▶ _WORK TO BE COMPLETED_
Every line of the entries below that includes "agent" belongs in the answer, copied as written.

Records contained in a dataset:
:::::
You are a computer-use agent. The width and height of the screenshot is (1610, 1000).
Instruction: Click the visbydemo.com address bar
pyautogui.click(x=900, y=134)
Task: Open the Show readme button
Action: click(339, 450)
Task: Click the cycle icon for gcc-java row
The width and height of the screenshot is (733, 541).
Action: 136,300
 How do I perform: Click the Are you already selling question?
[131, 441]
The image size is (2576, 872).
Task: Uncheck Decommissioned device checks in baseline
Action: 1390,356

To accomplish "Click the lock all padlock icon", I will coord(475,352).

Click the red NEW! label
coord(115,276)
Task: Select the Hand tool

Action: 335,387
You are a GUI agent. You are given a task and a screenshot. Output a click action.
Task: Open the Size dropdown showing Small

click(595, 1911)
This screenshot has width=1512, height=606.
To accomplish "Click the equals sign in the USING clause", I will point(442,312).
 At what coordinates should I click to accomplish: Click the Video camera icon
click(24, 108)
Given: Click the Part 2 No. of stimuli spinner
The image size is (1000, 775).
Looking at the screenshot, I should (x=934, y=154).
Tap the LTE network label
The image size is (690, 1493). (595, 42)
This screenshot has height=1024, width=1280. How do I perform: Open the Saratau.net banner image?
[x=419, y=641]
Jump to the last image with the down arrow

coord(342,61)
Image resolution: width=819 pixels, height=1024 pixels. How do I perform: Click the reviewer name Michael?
:::::
▶ _SOLUTION TO THE EXERCISE_
You are a computer-use agent. The width and height of the screenshot is (1610, 1000).
You are a GUI agent. You are given a task and a screenshot. Output a click action.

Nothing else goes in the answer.